My son? He remembered James. He didn’t remember how or why. He didn’t remember when. James. He remembered Erika. But how? Sydney. He lay still, unable to move by will and by his condition. His eyes filled with so many questions, but no more in fear. He just stared at the two of them, listening without saying a word to interrupt or ask a single question…he just lay there, awake for the first time in twelve ye
ars.
Epilogue
“We pick up where we left off,” Mason answered, pulling James’ attention from the window. We pick up where we left off.

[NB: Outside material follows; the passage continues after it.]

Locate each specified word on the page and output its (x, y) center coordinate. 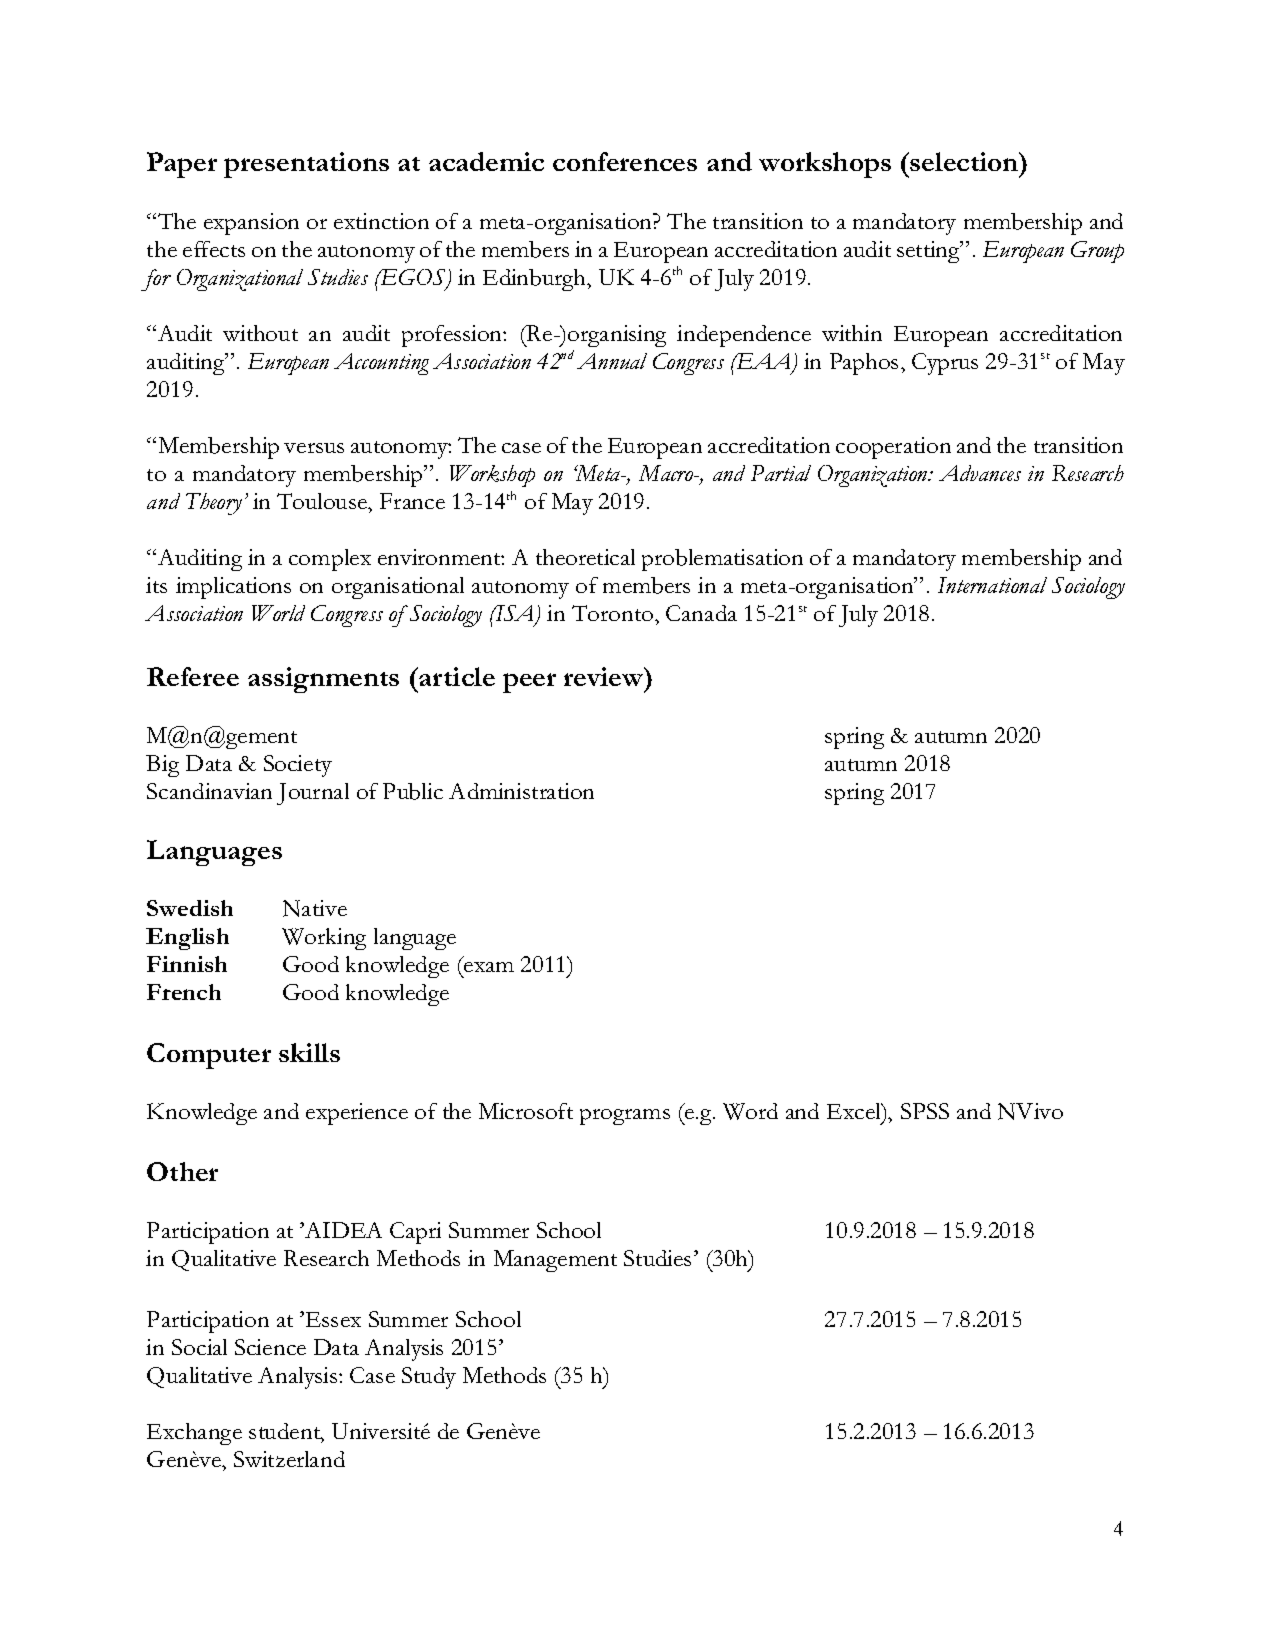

Mason smiled, feeling a sudden rush of unexpected emotion form wells of tears in his eyes as they pulled up to the church. There were so many faces walking past the limousine trying to peek inside beyond the tinted windows, but none of them could see. Even as Mason smiled as if they could, there wasn’t one face he recognized until he saw one woman, frail and old, walking slowly as she hung on the arm of one of the ushers. She was barely able to lift her legs onto the steps in front of the church. Her hair was pure white, reflecting the sun like she had been crowned with a halo. Mason gasped, trying to catch his breath. Mom, he whispered to himself. The last time he’d actually seen her was at Jackson’s wedding, and his words to her had been far from pleasant. Sydney told him she’d visited a lot while he was in the hospital, but in the last year during his rehabilitation he hadn’t seen or spoken to her once. He watched her walk in, realizing that in all these years all she ever really wanted to do was say, ‘I’m sorry,’ ‘I love you’, and ‘it wasn’t your fault’. He leaned back into the seat, turning away from the window, and covered his mouth with his hands to keep the tears at bay. Even though now he realized that everything he imagined while he was in a coma never happened, he still felt like it was real. Because of that, Mason wasn’t angry anymore. He didn’t hate anymore; he didn’t hurt anymore. He looked at his mom and felt nothing but love - something he hadn’t felt in a long time.
“I think we should go in before Mom loses it,” James insisted.
They were a few minutes late, but Mason was still holding onto every minute as if he feared falling asleep and waking up to find out it had all been a dream again.
“She hasn’t lost it yet. I’m sure she’ll be fine if I wait here for a few more minutes,” he uttered.